Tags: raveena
Find strength and surrender in a pink dream.
I want to keep Raveena Aurora’s music a secret. It is empathic and sensual.
Her voice is a tender derivative of her soul; I want to put a shell around it and protect it from the world’s clawed fingers. Dreamscape melodies meet in houses of chill-groove and jazz. It’s as if the padlocks among them fell open under hypnosis. The music is a suspension of what is rare right now, a welding of a vulnerability so deep and resilient that it cushions our darkest corners and fills our ugliest holes.
Her partner and producer is Everett Orr—and the muse’s influence is enviable. In “You Give Me That,” she croons Daddy loves to let me daydream/ lay in my bed/ he’s at work now while I’m laying in fishnets.
“Everything we do is together and it’s definitely a really intimate process. I think there’s a kind of love woven into the music and I think it vibrates through,” she told Braudie Blais-Billie for VICE i-D.

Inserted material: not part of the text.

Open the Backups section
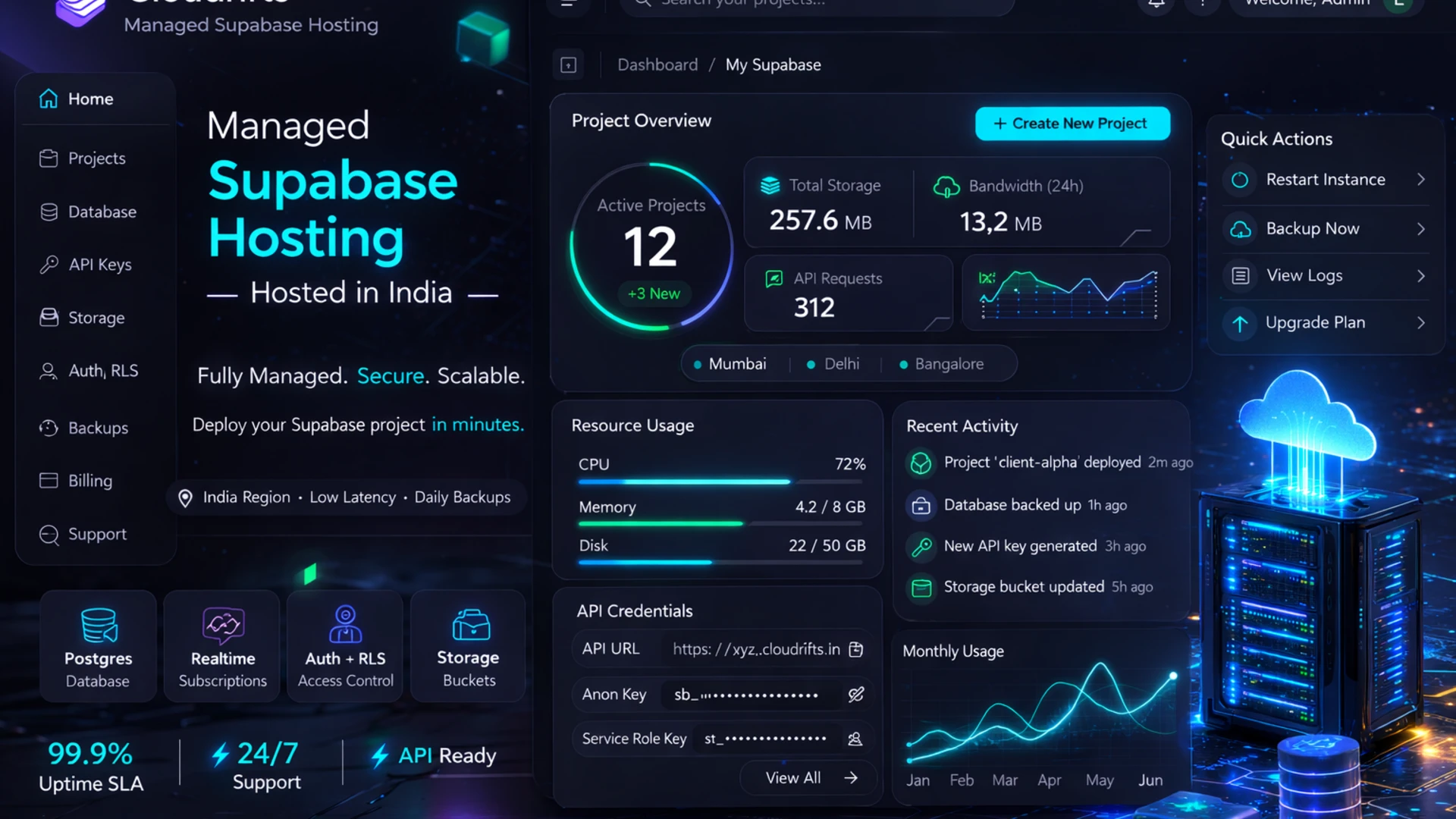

In “Sweet Time,” she sings I stopped medicating/ I started meditating/ I take advice from the moon. She reminds us of rituals that have always been ours and the inner peace we have been compelled to preserve since birth, passed down through our ancestors and gnashed by the world. I listen and my eyes rove inside of themselves like lighthouses on the rims of the body’s cliffsides, washed by her soul’s song. The world’s claws can’t get to her, or to us, the music is powerful because it is effusive and horizonless.
That’s the kind of core power we need more of. Raveena’s music ought to travel. And for all her talent and baring her soul to witness, it probably will at jet speed. The flume will be baby pink and blue, leaving somnambulars in a soma holiday in its trail.